Russian naval officer

Vitaly Pavlovich Ivanov (Виталий Павлович Иванов; 12 August 1935 — 27 October 2024) was an officer of the Soviet and later Russian Navy. He held the rank of admiral, and served as commander of the Baltic Fleet between 1985 and 1991, and as head of the Kuznetsov Naval Academy between 1991 and 1995.

==Biography==
Ivanov was born on 12 August 1935 in the village of Poltava, Kharkiv Oblast, in what was then the Ukrainian Soviet Socialist Republic, in the Soviet Union. He completed seven years of secondary school, before entering the Saratov Naval Preparatory School in December 1950. He entered the Soviet Navy in August 1952, enrolling in the preparatory course of the 1st Baltic Higher Naval School of Submarine Navigation in Leningrad, and after successfully completing it, enrolled in the first year of the school in August 1953, graduating from the school in 1957. He was then posted to the Northern Fleet, where he served as a torpedo group commander aboard the Whiskey-class submarine S-362, then head of the mine and torpedo crew of the submarine from December 1958. In February 1962, he was appointed assistant commander of the S-282, and then senior assistant commander on the submarine S-365. In 1964, Ivanov sailed with the submarine from the Arctic Ocean to the Pacific Fleet, where he deployed as part of the submarine brigade based at Magadan.

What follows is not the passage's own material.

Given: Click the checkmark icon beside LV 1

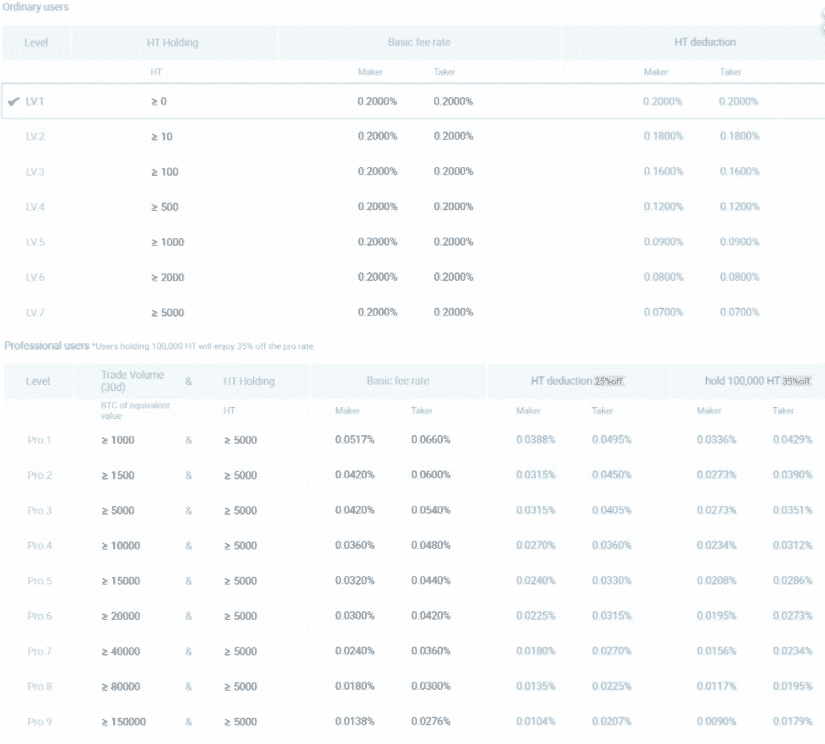Looking at the screenshot, I should (x=13, y=102).
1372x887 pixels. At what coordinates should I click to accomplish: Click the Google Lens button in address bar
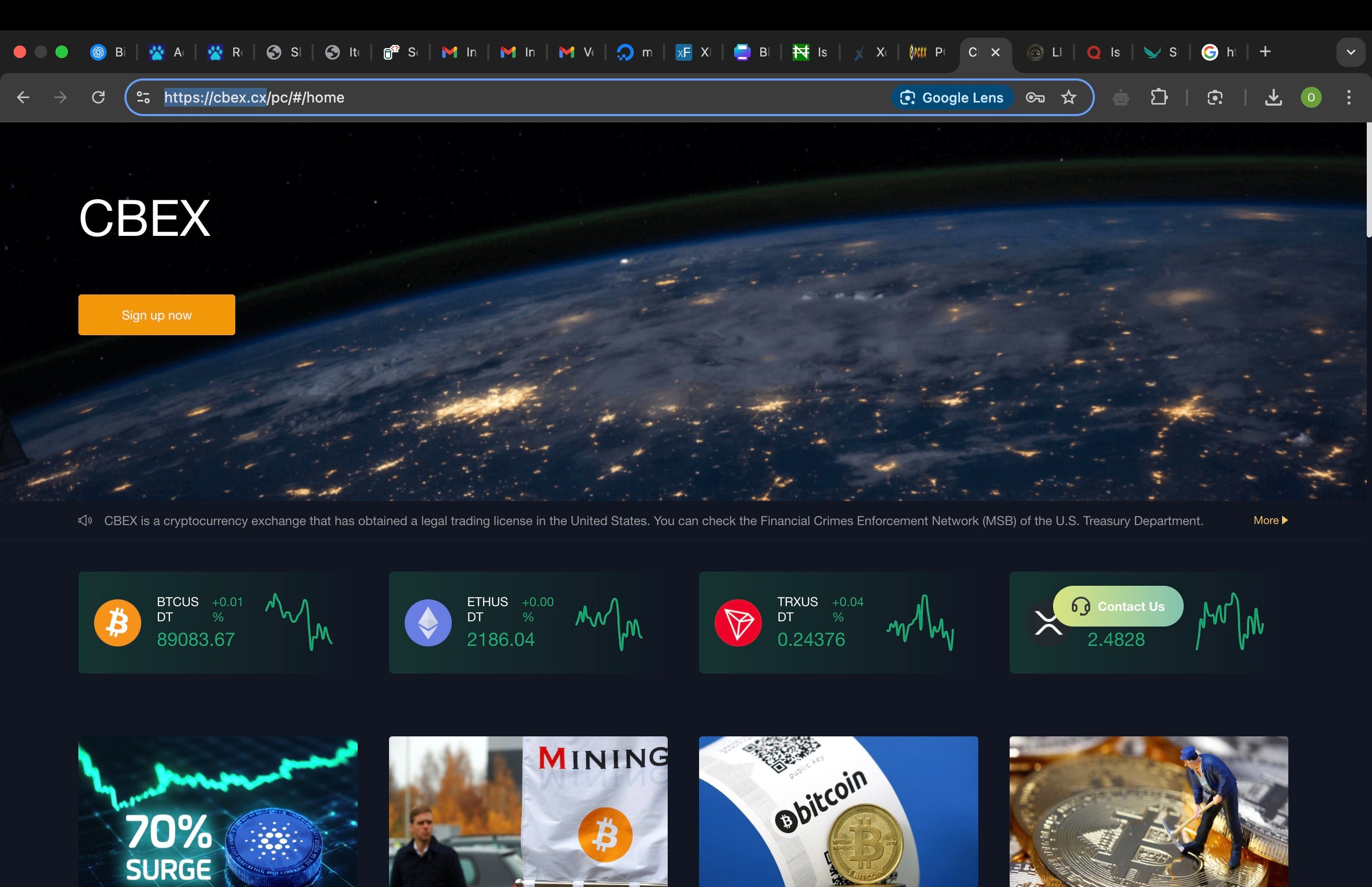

Ivanov returned to Leningrad in 1965 to enroll in the Higher Special Officer Classes of the Navy, graduating in 1966. He was then redeployed to the Pacific Fleet as executive officer of the submarine K-45, in the Kamchatka Flotilla's submarine squadron. After some time in this role, Ivanov was appointed to his first command in January 1969, that of the Victor I-class K-370, then under construction at the Admiralty Shipyards on the Baltic. Ivanov and his crew took over the ship in May 1970, sailing it to the Northern Fleet and remaining in command until 1972, when he enrolled for further study at the Naval Academy. He graduated from the academy with a gold medal in 1974, and in June 1974, was appointed deputy commander of the Northern Fleet's 17th Submarine Division. In August 1975, he was appointed to command the Division, promoted to rear-admiral on 28 October 1976, remaining in this role until 1977, when he attended the Voroshilov Military Academy of the General Staff, graduating in 1979. In June 1979, he was appointed first deputy commander of the Northern Fleet's 11th Submarine Flotilla, and then in July 1981, deputy chief of the Operations Directorate of the Naval General Staff. He became chief of the directorate in February 1982, and a deputy chief of the Naval General Staff, being promoted to vice-admiral on 18 February 1985.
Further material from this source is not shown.